The answer must be every line below that contains the string "orange".

--- Given entries ---
▶
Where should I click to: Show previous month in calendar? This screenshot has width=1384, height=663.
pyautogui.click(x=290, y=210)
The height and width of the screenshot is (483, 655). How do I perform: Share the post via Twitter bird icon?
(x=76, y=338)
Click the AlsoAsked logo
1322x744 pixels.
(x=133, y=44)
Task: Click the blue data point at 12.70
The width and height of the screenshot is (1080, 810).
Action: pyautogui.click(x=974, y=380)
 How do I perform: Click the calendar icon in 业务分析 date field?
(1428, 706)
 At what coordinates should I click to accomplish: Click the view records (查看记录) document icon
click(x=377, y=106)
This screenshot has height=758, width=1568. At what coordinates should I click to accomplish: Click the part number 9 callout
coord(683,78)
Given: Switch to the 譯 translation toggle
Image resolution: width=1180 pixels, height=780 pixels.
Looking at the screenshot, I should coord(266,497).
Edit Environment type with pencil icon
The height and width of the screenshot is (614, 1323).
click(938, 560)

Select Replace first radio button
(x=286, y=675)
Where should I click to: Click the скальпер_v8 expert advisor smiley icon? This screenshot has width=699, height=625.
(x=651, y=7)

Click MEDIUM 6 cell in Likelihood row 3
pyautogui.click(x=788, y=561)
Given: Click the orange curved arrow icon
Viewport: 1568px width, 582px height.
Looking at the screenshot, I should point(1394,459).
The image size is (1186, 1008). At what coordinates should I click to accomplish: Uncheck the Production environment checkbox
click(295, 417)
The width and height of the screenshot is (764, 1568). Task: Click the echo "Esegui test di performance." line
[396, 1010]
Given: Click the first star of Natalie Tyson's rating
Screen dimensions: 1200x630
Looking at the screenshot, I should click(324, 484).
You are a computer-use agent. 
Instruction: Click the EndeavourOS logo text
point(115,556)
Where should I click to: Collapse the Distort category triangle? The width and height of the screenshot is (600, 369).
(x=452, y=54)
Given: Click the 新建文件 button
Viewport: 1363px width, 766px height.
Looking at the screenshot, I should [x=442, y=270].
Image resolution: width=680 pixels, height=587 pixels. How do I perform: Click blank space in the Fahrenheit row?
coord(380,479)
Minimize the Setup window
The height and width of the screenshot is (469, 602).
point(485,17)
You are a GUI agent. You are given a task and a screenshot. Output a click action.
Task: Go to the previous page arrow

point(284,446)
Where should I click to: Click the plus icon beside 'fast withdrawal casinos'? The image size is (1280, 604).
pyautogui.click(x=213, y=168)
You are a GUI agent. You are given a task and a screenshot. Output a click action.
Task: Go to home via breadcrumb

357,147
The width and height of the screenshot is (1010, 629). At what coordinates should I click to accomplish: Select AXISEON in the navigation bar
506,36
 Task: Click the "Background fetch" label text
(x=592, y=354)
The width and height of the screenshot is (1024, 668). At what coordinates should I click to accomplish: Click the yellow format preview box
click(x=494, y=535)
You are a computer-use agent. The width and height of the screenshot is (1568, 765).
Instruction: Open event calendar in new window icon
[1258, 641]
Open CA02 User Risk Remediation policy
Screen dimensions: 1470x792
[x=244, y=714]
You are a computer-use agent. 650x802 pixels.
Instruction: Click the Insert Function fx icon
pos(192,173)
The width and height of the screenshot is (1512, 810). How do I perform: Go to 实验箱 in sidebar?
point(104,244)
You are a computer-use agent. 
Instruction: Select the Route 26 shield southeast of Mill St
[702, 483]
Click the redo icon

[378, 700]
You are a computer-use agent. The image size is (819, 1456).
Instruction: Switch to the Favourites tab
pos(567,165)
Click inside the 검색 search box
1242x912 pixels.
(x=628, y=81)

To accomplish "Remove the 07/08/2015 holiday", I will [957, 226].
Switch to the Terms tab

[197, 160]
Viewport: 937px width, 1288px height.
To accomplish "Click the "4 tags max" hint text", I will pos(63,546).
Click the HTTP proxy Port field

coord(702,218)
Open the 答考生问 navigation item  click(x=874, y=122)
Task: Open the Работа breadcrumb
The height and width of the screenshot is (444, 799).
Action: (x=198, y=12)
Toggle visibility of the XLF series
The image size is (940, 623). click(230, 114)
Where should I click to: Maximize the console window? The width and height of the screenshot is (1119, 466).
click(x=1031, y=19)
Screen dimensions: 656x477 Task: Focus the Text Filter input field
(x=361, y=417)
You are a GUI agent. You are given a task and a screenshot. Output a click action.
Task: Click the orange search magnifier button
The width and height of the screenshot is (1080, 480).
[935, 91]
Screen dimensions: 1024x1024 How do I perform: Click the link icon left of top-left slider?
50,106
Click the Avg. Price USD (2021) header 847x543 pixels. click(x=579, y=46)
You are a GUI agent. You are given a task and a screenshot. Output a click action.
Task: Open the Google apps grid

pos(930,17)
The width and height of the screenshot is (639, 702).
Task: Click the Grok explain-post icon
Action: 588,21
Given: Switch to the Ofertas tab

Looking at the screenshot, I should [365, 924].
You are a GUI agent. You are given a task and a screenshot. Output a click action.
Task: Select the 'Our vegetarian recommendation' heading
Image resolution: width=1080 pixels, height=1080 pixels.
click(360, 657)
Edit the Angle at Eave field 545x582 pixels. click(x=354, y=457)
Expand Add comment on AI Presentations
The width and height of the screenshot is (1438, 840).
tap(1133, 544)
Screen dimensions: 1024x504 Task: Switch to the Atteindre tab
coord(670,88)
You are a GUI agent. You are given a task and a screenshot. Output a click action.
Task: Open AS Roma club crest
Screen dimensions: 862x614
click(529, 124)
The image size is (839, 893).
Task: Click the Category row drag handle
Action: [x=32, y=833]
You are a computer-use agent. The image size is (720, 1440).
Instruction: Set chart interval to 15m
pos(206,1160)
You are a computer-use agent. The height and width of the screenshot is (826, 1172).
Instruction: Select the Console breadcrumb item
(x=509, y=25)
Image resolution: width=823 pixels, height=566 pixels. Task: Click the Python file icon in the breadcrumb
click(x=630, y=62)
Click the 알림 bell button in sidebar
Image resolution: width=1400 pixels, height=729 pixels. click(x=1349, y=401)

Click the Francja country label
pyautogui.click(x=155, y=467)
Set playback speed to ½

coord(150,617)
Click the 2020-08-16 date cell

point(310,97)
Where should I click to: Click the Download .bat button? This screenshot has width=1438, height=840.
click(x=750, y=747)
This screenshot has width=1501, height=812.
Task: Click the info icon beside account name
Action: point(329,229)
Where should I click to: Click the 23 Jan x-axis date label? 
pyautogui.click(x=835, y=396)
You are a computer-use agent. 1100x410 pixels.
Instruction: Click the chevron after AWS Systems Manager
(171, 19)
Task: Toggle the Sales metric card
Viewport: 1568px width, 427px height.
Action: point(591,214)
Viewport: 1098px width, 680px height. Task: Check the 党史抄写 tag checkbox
◀
--- Reply to the task ---
Given: Click the orange curved arrow icon
Task: Click the orange search magnifier button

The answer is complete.